* begin Provided text *

9
votes

Well, I have this bit of code that is slowing down the program hugely because it is linear complexity but called a lot of times making the program quadratic complexity. If possible I would like to reduce its computational complexity but otherwise I'll just optimize it where I can. So far I have reduced down to:

def table(n):
    a = 1
    while 2*a <= n:
      if (-a*a)%n == 1: return a

      a += 1

Anyone see anything I've missed? Thanks!

EDIT: I forgot to mention: n is always a prime number.

EDIT 2: Here is my new improved program (thank's for all the contributions!):

def table(n):
    if n == 2: return 1
    if n%4 != 1: return

    a1 = n-1
    for a in range(1, n//2+1):
        if (a*a)%n == a1: return a

EDIT 3: And testing it out in its real context it is much faster! Well this question appears solved but there are many useful answers. I should also say that as well as those above optimizations, I have memoized the function using Python dictionaries...

10
You are calling this numerous times: for a lot of different values of n? Is their a pattern for the values of n?David Nehme
Is it likely that some values of n will be called multiple times? (in which case there might be some value in storing the calculated values to save re-running the calculation)hamishmcn
What kind of value is n at max, and how big is it typically?Lasse V. Karlsen
I've added an improved (faster) version of your code... Check it out in my answer.strager
This function is called (and memoized) for lots of different prime n. Some n are large, some small... strager, thanks!PythonPower

10 Answers

6
votes

Ignoring the algorithm for a moment (yes, I know, bad idea), the running time of this can be decreased hugely just by switching from while to for.

for a in range(1, n / 2 + 1)

(Hope this doesn't have an off-by-one error. I'm prone to make these.)

Another thing that I would try is to look if the step width can be incremented.

5
votes

Take a look at http://modular.fas.harvard.edu/ent/ent_py . The function sqrtmod does the job if you set a = -1 and p = n.

You missed a small point because the running time of your improved algorithm is still in the order of the square root of n. As long you have only small primes n (let's say less than 2^64), that's ok, and you should probably prefer your implementation to a more complex one.

If the prime n becomes bigger, you might have to switch to an algorithm using a little bit of number theory. To my knowledge, your problem can be solved only with a probabilistic algorithm in time log(n)^3. If I remember correctly, assuming the Riemann hypothesis holds (which most people do), one can show that the running time of the following algorithm (in ruby - sorry, I don't know python) is log(log(n))*log(n)^3:

class Integer
  # calculate b to the power of e modulo self
  def power(b, e)
    raise 'power only defined for integer base' unless b.is_a? Integer
    raise 'power only defined for integer exponent' unless e.is_a? Integer
    raise 'power is implemented only for positive exponent' if e < 0
    return 1 if e.zero?
    x = power(b, e>>1)
    x *= x
    (e & 1).zero? ? x % self : (x*b) % self
  end
  # Fermat test (probabilistic prime number test)
  def prime?(b = 2)

* end Provided text *
* begin Recorded information *

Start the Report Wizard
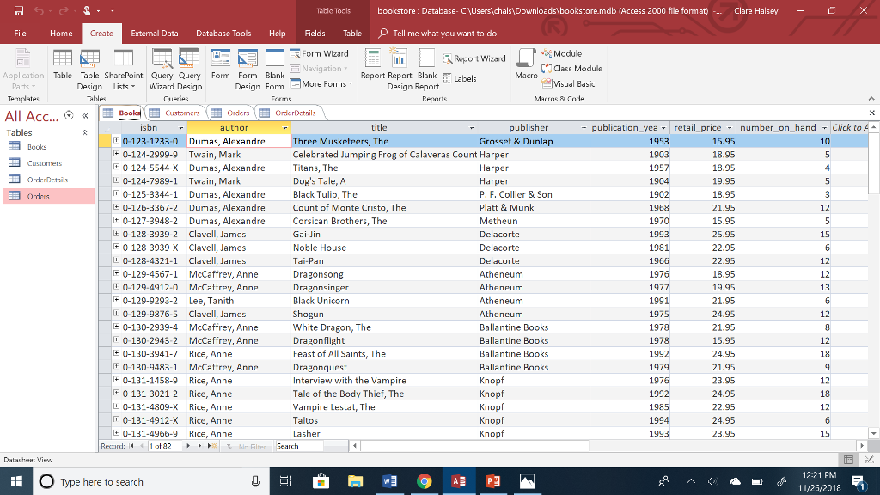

* end Recorded information *

Written task:
In the thread about speeding up the table function, list each error message that a raise statement in the Ruby code produces.

Task result:
- power only defined for integer base
- power only defined for integer exponent
- power is implemented only for positive exponent